* Input for this task
START
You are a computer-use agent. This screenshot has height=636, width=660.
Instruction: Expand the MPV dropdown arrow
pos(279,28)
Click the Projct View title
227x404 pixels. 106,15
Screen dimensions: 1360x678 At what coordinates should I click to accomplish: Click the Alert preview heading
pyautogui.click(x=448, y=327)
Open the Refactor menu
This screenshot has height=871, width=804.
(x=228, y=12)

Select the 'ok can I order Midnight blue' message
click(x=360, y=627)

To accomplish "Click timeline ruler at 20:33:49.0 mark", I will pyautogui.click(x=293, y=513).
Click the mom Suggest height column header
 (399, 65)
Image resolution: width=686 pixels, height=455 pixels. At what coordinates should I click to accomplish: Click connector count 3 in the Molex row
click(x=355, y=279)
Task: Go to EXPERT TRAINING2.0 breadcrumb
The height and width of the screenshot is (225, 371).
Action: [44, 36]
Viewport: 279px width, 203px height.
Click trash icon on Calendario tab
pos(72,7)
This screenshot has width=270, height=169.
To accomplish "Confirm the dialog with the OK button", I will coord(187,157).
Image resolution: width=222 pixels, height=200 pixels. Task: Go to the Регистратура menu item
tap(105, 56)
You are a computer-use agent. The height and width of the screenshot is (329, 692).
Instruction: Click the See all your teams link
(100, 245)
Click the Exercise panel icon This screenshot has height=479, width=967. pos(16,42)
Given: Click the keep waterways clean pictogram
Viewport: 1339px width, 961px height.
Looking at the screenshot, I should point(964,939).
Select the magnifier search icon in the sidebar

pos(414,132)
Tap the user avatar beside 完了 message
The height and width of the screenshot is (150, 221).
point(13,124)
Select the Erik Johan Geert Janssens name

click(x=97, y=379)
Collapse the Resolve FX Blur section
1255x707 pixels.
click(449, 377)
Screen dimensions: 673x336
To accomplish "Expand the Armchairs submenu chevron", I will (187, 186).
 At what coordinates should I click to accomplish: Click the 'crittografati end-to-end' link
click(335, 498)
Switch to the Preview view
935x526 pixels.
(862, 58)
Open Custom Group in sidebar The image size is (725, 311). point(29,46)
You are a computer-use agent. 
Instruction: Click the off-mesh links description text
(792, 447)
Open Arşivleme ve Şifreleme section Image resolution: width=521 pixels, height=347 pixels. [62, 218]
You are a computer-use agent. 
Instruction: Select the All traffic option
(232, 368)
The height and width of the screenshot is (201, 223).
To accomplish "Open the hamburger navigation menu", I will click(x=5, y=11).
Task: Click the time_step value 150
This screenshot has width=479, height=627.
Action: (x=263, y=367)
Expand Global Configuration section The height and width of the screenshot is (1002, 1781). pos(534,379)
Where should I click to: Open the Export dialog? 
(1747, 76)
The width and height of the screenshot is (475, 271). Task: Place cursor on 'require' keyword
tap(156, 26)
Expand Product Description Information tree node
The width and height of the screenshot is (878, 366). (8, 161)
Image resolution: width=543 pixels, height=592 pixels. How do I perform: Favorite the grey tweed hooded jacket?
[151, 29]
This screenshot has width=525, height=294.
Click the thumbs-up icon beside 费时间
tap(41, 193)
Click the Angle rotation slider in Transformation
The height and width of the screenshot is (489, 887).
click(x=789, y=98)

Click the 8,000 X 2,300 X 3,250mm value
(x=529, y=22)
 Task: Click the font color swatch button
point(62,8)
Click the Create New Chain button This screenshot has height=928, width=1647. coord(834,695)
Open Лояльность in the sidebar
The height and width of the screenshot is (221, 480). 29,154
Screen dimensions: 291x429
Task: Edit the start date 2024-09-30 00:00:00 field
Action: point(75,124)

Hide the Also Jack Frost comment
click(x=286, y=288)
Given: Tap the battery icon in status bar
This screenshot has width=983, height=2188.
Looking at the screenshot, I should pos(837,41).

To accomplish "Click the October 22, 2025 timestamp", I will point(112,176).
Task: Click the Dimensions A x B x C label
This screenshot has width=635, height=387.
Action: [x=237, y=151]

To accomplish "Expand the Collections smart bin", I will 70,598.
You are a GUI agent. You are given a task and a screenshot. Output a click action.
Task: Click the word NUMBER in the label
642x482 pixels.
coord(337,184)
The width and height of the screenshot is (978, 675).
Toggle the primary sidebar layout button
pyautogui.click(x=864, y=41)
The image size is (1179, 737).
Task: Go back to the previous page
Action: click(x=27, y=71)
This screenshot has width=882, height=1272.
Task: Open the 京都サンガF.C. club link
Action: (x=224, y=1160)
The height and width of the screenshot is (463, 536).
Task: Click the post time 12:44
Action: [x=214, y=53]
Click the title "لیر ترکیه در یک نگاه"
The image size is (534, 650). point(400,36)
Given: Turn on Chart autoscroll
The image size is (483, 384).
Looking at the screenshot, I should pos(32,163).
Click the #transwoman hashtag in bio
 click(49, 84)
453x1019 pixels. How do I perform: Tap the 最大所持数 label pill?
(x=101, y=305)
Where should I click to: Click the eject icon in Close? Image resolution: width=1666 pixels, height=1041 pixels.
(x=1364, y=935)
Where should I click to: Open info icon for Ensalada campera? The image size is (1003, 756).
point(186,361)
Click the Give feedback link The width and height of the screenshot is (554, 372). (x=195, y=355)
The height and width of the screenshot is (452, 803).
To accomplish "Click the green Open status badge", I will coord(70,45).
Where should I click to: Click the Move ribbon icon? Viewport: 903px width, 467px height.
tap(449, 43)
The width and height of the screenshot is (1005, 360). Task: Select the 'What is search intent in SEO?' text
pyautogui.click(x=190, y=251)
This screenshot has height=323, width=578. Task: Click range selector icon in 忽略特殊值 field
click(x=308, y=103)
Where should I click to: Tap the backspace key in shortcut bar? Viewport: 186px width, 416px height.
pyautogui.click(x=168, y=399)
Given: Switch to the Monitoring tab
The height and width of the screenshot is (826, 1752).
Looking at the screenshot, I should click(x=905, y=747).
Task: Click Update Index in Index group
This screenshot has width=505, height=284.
END
* Task details
Show each line of the listing above that contains the string "point", copying the lines in full.

* Response to this exercise
Looking at the screenshot, I should point(964,939).
point(13,124)
Open Custom Group in sidebar The image size is (725, 311). point(29,46)
point(62,8)
Action: point(75,124)
To accomplish "Click the October 22, 2025 timestamp", I will point(112,176).
The image size is (534, 650). point(400,36)
point(186,361)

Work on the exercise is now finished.